-- About this task --
Would you output the entries below only from the line containing "Where should I click to: Click the Caps" through the line containing "Given: Expand the", exactly as they stand and with both ends included?

-- Pixel coordinate grounding data --

▼

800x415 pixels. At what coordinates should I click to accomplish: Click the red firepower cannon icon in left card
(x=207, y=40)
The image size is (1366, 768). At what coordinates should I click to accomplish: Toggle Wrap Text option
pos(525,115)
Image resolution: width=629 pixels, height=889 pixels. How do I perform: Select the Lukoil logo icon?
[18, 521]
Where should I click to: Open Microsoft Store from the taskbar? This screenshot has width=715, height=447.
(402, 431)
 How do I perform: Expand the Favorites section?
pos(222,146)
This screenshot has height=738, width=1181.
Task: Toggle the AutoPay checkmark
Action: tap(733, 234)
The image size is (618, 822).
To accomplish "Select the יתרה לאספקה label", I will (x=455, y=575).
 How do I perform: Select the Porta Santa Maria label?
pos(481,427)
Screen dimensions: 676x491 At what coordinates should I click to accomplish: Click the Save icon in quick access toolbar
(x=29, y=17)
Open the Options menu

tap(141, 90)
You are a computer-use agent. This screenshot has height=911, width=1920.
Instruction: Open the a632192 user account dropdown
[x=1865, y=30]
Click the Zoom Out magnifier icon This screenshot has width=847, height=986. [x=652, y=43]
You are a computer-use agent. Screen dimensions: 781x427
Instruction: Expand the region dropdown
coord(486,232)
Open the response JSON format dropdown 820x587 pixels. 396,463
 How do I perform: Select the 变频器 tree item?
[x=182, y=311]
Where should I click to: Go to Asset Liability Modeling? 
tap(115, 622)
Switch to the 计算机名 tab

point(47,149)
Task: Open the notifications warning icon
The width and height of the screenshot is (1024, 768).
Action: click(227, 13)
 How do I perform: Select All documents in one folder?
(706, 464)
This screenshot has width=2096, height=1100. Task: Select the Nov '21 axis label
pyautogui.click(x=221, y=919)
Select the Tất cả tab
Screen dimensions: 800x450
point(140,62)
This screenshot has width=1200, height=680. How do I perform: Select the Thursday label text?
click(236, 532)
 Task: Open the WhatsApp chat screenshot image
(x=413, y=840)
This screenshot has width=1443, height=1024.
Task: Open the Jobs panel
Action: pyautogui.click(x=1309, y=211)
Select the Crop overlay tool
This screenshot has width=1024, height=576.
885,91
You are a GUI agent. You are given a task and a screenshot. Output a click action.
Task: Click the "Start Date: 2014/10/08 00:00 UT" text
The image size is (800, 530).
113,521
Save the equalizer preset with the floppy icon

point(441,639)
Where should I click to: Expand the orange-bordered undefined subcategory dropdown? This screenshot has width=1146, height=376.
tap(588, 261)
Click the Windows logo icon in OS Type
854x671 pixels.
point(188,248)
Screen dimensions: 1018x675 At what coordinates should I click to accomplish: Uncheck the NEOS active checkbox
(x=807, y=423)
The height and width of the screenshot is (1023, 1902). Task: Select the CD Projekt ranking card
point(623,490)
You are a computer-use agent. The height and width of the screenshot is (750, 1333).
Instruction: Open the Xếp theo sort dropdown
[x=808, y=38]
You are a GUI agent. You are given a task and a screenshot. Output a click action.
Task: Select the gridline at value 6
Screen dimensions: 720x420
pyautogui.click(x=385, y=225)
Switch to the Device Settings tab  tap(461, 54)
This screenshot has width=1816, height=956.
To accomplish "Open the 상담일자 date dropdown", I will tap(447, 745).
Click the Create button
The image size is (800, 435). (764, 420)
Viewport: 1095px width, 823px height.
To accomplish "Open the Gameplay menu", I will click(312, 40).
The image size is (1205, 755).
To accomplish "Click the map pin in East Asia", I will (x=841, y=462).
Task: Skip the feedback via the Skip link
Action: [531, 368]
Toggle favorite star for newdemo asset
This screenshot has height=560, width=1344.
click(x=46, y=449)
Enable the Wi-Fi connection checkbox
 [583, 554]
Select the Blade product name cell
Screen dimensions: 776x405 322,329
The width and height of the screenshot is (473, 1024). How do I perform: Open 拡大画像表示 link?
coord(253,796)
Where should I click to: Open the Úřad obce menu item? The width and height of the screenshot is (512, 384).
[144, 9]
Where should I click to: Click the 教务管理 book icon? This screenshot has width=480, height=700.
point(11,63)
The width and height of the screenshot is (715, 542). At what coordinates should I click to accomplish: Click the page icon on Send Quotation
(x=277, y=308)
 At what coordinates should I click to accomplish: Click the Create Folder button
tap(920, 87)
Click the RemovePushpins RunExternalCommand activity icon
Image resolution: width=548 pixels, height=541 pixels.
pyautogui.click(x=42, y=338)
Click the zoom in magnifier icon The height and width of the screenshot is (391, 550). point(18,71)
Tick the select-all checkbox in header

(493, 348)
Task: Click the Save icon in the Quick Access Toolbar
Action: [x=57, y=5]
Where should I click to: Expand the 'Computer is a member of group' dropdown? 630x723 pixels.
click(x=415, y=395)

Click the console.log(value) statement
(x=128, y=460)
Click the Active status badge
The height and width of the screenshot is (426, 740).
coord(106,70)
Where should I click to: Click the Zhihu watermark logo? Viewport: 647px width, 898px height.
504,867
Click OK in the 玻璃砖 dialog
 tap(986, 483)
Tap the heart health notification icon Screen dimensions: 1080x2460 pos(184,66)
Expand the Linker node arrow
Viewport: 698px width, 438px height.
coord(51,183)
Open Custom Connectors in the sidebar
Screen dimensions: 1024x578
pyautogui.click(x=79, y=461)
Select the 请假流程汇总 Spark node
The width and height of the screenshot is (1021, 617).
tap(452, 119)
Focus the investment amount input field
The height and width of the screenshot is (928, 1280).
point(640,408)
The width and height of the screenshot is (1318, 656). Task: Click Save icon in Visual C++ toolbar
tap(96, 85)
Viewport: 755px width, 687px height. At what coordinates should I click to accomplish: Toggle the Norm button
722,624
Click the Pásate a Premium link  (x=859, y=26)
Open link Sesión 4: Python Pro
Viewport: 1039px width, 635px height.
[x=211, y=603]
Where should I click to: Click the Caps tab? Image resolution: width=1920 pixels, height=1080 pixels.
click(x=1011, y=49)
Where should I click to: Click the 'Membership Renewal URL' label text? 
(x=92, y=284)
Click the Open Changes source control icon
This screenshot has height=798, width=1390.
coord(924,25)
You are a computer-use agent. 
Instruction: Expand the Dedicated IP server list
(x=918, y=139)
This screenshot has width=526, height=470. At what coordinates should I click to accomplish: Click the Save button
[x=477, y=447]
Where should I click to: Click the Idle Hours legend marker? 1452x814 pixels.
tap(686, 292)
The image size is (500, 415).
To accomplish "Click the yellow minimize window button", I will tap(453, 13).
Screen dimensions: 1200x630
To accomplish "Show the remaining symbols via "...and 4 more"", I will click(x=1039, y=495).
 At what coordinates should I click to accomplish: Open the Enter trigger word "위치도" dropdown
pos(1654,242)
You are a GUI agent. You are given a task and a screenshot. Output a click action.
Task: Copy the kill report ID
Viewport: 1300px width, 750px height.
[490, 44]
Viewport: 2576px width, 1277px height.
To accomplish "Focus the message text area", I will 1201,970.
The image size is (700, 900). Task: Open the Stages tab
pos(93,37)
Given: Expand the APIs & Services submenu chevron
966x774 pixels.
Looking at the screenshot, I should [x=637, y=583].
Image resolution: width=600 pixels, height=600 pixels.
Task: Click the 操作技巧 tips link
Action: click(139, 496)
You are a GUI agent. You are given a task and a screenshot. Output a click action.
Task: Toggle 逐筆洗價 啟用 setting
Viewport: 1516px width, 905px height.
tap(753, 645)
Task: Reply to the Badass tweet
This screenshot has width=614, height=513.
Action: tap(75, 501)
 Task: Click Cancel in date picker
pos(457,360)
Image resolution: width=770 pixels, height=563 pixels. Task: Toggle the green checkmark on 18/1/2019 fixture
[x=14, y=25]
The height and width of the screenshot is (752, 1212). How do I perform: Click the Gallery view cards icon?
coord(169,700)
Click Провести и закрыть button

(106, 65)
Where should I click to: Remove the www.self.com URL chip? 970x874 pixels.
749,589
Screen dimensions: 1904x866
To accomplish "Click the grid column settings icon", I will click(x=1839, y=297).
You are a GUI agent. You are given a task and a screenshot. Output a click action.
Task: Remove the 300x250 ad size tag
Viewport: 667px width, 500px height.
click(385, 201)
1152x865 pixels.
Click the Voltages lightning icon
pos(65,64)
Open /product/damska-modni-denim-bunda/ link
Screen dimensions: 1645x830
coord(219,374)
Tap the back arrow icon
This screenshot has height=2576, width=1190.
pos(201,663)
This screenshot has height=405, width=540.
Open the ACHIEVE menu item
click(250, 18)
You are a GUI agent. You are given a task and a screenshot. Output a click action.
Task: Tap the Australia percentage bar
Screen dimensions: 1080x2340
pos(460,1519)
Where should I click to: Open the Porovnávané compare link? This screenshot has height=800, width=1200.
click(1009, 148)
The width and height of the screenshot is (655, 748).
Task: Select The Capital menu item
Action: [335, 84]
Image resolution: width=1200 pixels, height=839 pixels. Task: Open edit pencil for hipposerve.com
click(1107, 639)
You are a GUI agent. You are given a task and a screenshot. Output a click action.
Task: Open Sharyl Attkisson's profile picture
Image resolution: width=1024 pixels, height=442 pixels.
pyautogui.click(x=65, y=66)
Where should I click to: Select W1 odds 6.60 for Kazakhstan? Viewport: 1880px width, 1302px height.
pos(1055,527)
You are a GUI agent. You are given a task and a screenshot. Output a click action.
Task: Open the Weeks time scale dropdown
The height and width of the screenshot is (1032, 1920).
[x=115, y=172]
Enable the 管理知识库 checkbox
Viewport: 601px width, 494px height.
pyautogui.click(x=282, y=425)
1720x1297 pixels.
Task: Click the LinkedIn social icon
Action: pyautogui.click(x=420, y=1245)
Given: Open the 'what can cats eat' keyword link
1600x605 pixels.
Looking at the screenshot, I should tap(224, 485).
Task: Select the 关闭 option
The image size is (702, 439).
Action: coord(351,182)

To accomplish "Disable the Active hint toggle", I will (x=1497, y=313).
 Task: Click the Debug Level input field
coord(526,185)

▲

-- Problem solution --
Where should I click to: Click the Caps tab? Image resolution: width=1920 pixels, height=1080 pixels.
click(x=1011, y=49)
Where should I click to: Click the 'Membership Renewal URL' label text? 
(x=92, y=284)
Click the Open Changes source control icon
This screenshot has height=798, width=1390.
coord(924,25)
You are a computer-use agent. 
Instruction: Expand the Dedicated IP server list
(x=918, y=139)
This screenshot has width=526, height=470. At what coordinates should I click to accomplish: Click the Save button
[x=477, y=447]
Where should I click to: Click the Idle Hours legend marker? 1452x814 pixels.
tap(686, 292)
The image size is (500, 415).
To accomplish "Click the yellow minimize window button", I will tap(453, 13).
Screen dimensions: 1200x630
To accomplish "Show the remaining symbols via "...and 4 more"", I will click(x=1039, y=495).
 At what coordinates should I click to accomplish: Open the Enter trigger word "위치도" dropdown
pos(1654,242)
You are a GUI agent. You are given a task and a screenshot. Output a click action.
Task: Copy the kill report ID
Viewport: 1300px width, 750px height.
[490, 44]
Viewport: 2576px width, 1277px height.
To accomplish "Focus the message text area", I will 1201,970.
The image size is (700, 900). Task: Open the Stages tab
pos(93,37)
Given: Expand the APIs & Services submenu chevron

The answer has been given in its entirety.